――2022年7月にギターの夏目創太さんが脱退し、挫・人間は下川さんとベースのマジル声児さんの2人体制になりました。当時立て続けにメンバーチェンジが起こっていたこともあり、下川さんはインタビューで“もうメンバー脱退は避けたい”とおっしゃっていましたが、声児さんとの2人体制は安定しているようですね。
「常に“1人になるぞ”っていう危機感を抱えて生活することが大事だなと(笑)。僕の酒癖が悪いのも良くないんだろうなと思っていましたが、声児の方がもっと酒癖が悪いので、そこも全然余裕でしたね」
――ニューアルバム『銀河絶叫』は、前作『散漫』以来およそ2年半ぶりのアルバム作品となります。この2年半を振り返ると、どんな期間でしたか?
「親友が亡くなりまして…」
――挫・人間のオリジナルメンバーだった吉田拓磨さんですよね。
「そうです。あと、祖父も死にまして。死にまくりの期間でしたね。メンタル的なところから、体にも影響が出ましたし、作品にもやっぱり影響がありました。歌詞を書こうとすると“死”がテーマに入ってきますし、どうしても、なくなるものや失われていくものに意識が向いちゃうって感じで…」
――今回のアルバムだと、10曲目の「ここにいないあなたと」は吉田さんのことを書いた曲なのかなと思いました。

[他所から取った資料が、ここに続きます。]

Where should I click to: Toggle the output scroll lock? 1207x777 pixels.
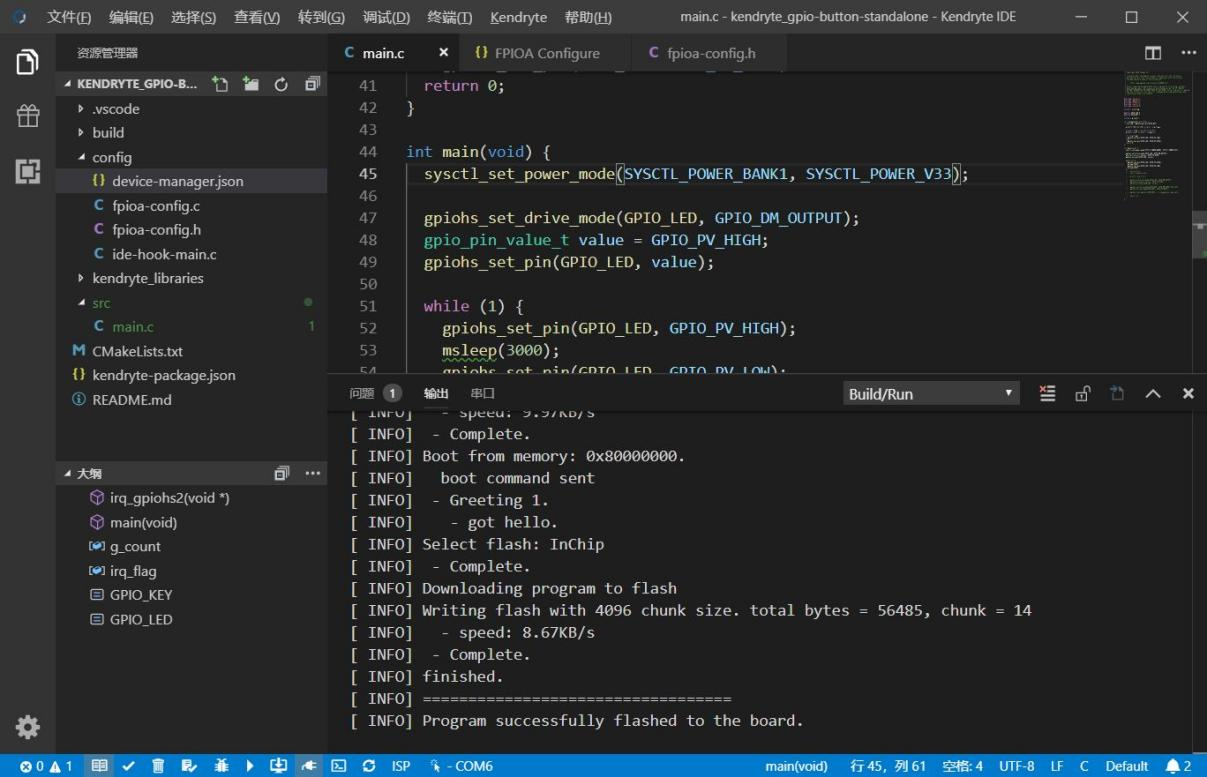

「そうです、そうです。「このままでいたい」(2022年9月リリースのシングルの表題曲)にも、吉田との思い出を盛り込んだんですけど、そのことだけにピントを絞らずに、恋愛のことも絡めた歌詞にしたんです。でも、ストレートな曲があってもいいんじゃないかなと思って。恋人とか、そういう浮いた話が一切ないっていうのもありますけど(笑)」
――自分も身内を亡くした経験があるんですが<こころの中にいるような よくある話はぜんぶうそ 非科学的なうそ>という歌詞にはとても共感しました。
「周りの人って、こっちを元気づけようと思って“(亡くなった人は)ここにいるから。見ていてくれてるよ”みたいな、常用的な慰めをしてくれるんですよね。でも“いや、いないじゃん。いないからこんなことになってんだよ”って。“いるんだよ”でオッケーな人はピンと来ないと思うし、それで全然いいと思うんですけど」
――<どこかでクジラがはねる 送電線がゆれてる>という歌詞も詩的ですごく素敵ですね。
「ありがとうございます。クジラが跳ねるとか…まあ、クジラは跳ねないんですけど(笑)、どっかの海沿いの街で風が吹いて、送電線が揺れるとか。そういうことが、世の中には同時多発的に発生しますよね。それって、なんでもないようなことなんですけど、(吉田と)一緒にもっと見たかったなという気持ちがあって。なんか“もっとでっかいところでライブしたかったぜ”とかよりも、そういう普通のことを思うんですよね。なんでもないことを一緒にできないのが、やっぱ寂しいなって」
――だからこそ曲の最後では<こんな曲なんて二度とほしくないよ>、<アンチ 神 嫌いだ 殺したい forever>と怒っているわけですね。
「2度と作りたくないですからね。アンチ神ですよ。ほんと、バカタレがって感じですよ(笑)」
――アルバム全体の話をすると、下川さんは4thアルバム『OSジャンクション』、5thアルバム『ブラクラ』、6thアルバム『散漫』を3部作的に捉えていたそうで。“八つ当たり的な音楽活動”をこの3部作で終えて、次のビジョンについて“もっと静かな曲がやりたい”、“親が聴いてもわかりやすい曲を作りたい”と話していましたが、『銀河絶叫』を再生したら1曲目「セイント・ギロチン(Scream Ver.)」から叫んでいたので驚きました。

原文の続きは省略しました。